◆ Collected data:
>>>
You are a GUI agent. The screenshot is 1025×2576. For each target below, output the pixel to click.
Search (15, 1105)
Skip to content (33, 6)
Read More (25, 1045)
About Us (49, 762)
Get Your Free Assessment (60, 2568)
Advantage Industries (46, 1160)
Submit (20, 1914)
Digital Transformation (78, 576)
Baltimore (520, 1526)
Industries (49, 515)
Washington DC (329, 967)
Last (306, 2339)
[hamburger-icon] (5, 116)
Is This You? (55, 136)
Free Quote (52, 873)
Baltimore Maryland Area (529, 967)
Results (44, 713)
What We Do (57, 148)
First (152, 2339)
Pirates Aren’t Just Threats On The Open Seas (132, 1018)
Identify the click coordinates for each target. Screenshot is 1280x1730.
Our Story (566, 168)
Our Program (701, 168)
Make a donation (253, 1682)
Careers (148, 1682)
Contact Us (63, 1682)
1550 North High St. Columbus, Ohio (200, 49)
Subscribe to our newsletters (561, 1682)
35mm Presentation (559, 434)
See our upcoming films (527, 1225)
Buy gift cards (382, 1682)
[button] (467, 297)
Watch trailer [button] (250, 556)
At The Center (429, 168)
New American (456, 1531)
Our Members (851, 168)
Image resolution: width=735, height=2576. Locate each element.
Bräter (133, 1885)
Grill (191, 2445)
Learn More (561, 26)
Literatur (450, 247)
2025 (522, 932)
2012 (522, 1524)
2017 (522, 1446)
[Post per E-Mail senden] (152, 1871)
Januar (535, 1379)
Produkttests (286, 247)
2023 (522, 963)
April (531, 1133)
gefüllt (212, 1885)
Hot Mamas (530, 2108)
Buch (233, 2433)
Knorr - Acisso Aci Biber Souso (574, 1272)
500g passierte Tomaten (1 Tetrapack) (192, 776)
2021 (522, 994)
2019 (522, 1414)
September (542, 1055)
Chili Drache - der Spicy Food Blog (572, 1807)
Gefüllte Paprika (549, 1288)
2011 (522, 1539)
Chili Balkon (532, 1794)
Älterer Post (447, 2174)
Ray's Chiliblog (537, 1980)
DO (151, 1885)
<<<
◆ BRIEF:
Your answer must consist of every line above, reproduced exactly.

◆ RESPONSE AREA:
You are a GUI agent. The screenshot is 1025×2576. For each target below, output the pixel to click.
Search (15, 1105)
Skip to content (33, 6)
Read More (25, 1045)
About Us (49, 762)
Get Your Free Assessment (60, 2568)
Advantage Industries (46, 1160)
Submit (20, 1914)
Digital Transformation (78, 576)
Baltimore (520, 1526)
Industries (49, 515)
Washington DC (329, 967)
Last (306, 2339)
[hamburger-icon] (5, 116)
Is This You? (55, 136)
Free Quote (52, 873)
Baltimore Maryland Area (529, 967)
Results (44, 713)
What We Do (57, 148)
First (152, 2339)
Pirates Aren’t Just Threats On The Open Seas (132, 1018)
Identify the click coordinates for each target. Screenshot is 1280x1730.
Our Story (566, 168)
Our Program (701, 168)
Make a donation (253, 1682)
Careers (148, 1682)
Contact Us (63, 1682)
1550 North High St. Columbus, Ohio (200, 49)
Subscribe to our newsletters (561, 1682)
35mm Presentation (559, 434)
See our upcoming films (527, 1225)
Buy gift cards (382, 1682)
[button] (467, 297)
Watch trailer [button] (250, 556)
At The Center (429, 168)
New American (456, 1531)
Our Members (851, 168)
Image resolution: width=735, height=2576. Locate each element.
Bräter (133, 1885)
Grill (191, 2445)
Learn More (561, 26)
Literatur (450, 247)
2025 (522, 932)
2012 (522, 1524)
2017 (522, 1446)
[Post per E-Mail senden] (152, 1871)
Januar (535, 1379)
Produkttests (286, 247)
2023 (522, 963)
April (531, 1133)
gefüllt (212, 1885)
Hot Mamas (530, 2108)
Buch (233, 2433)
Knorr - Acisso Aci Biber Souso (574, 1272)
500g passierte Tomaten (1 Tetrapack) (192, 776)
2021 (522, 994)
2019 (522, 1414)
September (542, 1055)
Chili Drache - der Spicy Food Blog (572, 1807)
Gefüllte Paprika (549, 1288)
2011 (522, 1539)
Chili Balkon (532, 1794)
Älterer Post (447, 2174)
Ray's Chiliblog (537, 1980)
DO (151, 1885)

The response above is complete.